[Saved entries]
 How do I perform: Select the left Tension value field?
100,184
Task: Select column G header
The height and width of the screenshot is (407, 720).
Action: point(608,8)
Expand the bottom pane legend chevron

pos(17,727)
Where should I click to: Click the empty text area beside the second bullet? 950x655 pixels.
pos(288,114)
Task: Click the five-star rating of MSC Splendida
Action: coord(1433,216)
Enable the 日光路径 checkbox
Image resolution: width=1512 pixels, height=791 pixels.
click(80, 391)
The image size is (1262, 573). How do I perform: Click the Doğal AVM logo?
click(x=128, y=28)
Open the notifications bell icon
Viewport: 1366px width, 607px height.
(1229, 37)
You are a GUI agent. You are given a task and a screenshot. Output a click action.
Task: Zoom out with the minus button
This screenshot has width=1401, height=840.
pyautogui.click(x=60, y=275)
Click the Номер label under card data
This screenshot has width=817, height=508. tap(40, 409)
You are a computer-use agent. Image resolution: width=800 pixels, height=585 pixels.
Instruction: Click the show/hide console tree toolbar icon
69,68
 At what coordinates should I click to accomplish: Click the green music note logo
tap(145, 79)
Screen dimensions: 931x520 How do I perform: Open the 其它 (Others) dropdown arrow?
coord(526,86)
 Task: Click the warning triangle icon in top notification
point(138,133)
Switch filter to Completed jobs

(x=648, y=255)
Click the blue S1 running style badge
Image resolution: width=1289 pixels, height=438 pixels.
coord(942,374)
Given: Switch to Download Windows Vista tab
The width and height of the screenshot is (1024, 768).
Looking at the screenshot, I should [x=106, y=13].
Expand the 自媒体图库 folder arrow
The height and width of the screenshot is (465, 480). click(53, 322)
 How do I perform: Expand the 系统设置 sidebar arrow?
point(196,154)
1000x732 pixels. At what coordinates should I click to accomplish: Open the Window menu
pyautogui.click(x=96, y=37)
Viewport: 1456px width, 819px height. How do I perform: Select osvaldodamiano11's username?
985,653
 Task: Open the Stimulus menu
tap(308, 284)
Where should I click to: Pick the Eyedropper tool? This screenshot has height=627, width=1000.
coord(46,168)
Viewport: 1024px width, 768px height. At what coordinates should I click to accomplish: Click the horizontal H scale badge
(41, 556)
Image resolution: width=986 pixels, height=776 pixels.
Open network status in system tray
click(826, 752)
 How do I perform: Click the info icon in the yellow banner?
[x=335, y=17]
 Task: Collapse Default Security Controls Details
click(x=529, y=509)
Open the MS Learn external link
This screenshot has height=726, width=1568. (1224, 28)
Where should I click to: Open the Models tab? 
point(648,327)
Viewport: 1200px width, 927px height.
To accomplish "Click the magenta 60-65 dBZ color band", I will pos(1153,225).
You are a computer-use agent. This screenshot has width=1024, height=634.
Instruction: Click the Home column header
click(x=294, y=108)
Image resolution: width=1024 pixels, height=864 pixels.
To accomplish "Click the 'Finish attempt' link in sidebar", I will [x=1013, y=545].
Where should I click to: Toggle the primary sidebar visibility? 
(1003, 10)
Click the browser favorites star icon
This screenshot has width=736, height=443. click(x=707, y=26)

• **TO DO**
Each record is to be given again in full, exactly as it reads.

• **TASK RESPONSE**
 How do I perform: Select the left Tension value field?
100,184
Task: Select column G header
The height and width of the screenshot is (407, 720).
Action: point(608,8)
Expand the bottom pane legend chevron

pos(17,727)
Where should I click to: Click the empty text area beside the second bullet? 950x655 pixels.
pos(288,114)
Task: Click the five-star rating of MSC Splendida
Action: coord(1433,216)
Enable the 日光路径 checkbox
Image resolution: width=1512 pixels, height=791 pixels.
click(80, 391)
The image size is (1262, 573). How do I perform: Click the Doğal AVM logo?
click(x=128, y=28)
Open the notifications bell icon
Viewport: 1366px width, 607px height.
(1229, 37)
You are a GUI agent. You are given a task and a screenshot. Output a click action.
Task: Zoom out with the minus button
This screenshot has width=1401, height=840.
pyautogui.click(x=60, y=275)
Click the Номер label under card data
This screenshot has width=817, height=508. tap(40, 409)
You are a computer-use agent. Image resolution: width=800 pixels, height=585 pixels.
Instruction: Click the show/hide console tree toolbar icon
69,68
 At what coordinates should I click to accomplish: Click the green music note logo
tap(145, 79)
Screen dimensions: 931x520 How do I perform: Open the 其它 (Others) dropdown arrow?
coord(526,86)
 Task: Click the warning triangle icon in top notification
point(138,133)
Switch filter to Completed jobs

(x=648, y=255)
Click the blue S1 running style badge
Image resolution: width=1289 pixels, height=438 pixels.
coord(942,374)
Given: Switch to Download Windows Vista tab
The width and height of the screenshot is (1024, 768).
Looking at the screenshot, I should [x=106, y=13].
Expand the 自媒体图库 folder arrow
The height and width of the screenshot is (465, 480). click(53, 322)
 How do I perform: Expand the 系统设置 sidebar arrow?
point(196,154)
1000x732 pixels. At what coordinates should I click to accomplish: Open the Window menu
pyautogui.click(x=96, y=37)
Viewport: 1456px width, 819px height. How do I perform: Select osvaldodamiano11's username?
985,653
 Task: Open the Stimulus menu
tap(308, 284)
Where should I click to: Pick the Eyedropper tool? This screenshot has height=627, width=1000.
coord(46,168)
Viewport: 1024px width, 768px height. At what coordinates should I click to accomplish: Click the horizontal H scale badge
(41, 556)
Image resolution: width=986 pixels, height=776 pixels.
Open network status in system tray
click(826, 752)
 How do I perform: Click the info icon in the yellow banner?
[x=335, y=17]
 Task: Collapse Default Security Controls Details
click(x=529, y=509)
Open the MS Learn external link
This screenshot has height=726, width=1568. (1224, 28)
Where should I click to: Open the Models tab? 
point(648,327)
Viewport: 1200px width, 927px height.
To accomplish "Click the magenta 60-65 dBZ color band", I will pos(1153,225).
You are a computer-use agent. This screenshot has width=1024, height=634.
Instruction: Click the Home column header
click(x=294, y=108)
Image resolution: width=1024 pixels, height=864 pixels.
To accomplish "Click the 'Finish attempt' link in sidebar", I will [x=1013, y=545].
Where should I click to: Toggle the primary sidebar visibility? 
(1003, 10)
Click the browser favorites star icon
This screenshot has width=736, height=443. click(x=707, y=26)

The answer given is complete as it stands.